Trudeau's a Cotter lover, evidently has been for many years, at least a decade, dozen years.
What do you think Trudeau's CBC state broadcaster thinks of Cotter?
Well, obviously the same.
Look at this star-studded entrance again.
Take a look.
Omar Khadr.
They had disco lights.
They had disco lights in there.
The warm handshake.
That's a warmer handshake than the CBC would give to most businessmen than to many elected officials.
That's a handshake of admiration and gratitude and excitement.
And look at the look on the face of that journalist.
Admiration and happiness.
I'm talking about the CBC hack.
Of course, Cotter just can't believe he's living in such a clown world where the state broadcaster of Canada, a country, he tried to destroy a country whose soldiers he tried to kill with IEDs.
This is an al-Qaeda video of Omar Cotter making IEDs in Afghanistan.
He was planting them in Afghanistan.
And for all we know, he did, in fact, kill Canadians with those IEDs.
He can't believe that the country he tried his best to murder made him a millionaire and is now treating him like a millionaire rock star, treating him like they treat his friend, Justin Trudeau.
I want to show you a bit more from that show.
It's called Toulemon en Parl.
It's French CBC.
So you understand the public reaction since then.
Remember, this aired on Easter Sunday.
Shocking in itself.
But then remember that Islamic terrorists murdered more than 300 people, Christians, on Easter Sunday in Sri Lanka that very day.
And the CBC thought this was a good idea.
Yesterday, I played you this absurd clip.
I think this settlement is not only for me, it's for every Canadian, to a degree to ensure that our government does not participate in torturing its citizens.
So I know some people might be offended by it, but I think it's for all of us.

> **Stored data**
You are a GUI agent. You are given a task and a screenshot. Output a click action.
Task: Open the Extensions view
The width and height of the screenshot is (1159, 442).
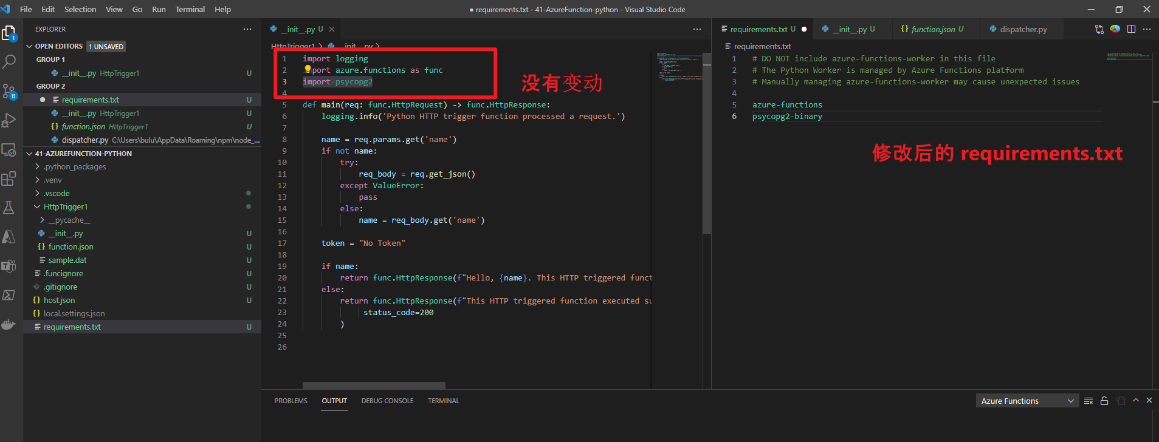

> **Written exercise**
Rewrite the commentary transcript between "That's a warmer" and "gratitude and excitement.", inclusive, replacing "businessmen" with "executives". This material has no connection to the commentary transcript.

> **Solution below**
That's a warmer handshake than the CBC would give to most executives than to many elected officials.
That's a handshake of admiration and gratitude and excitement.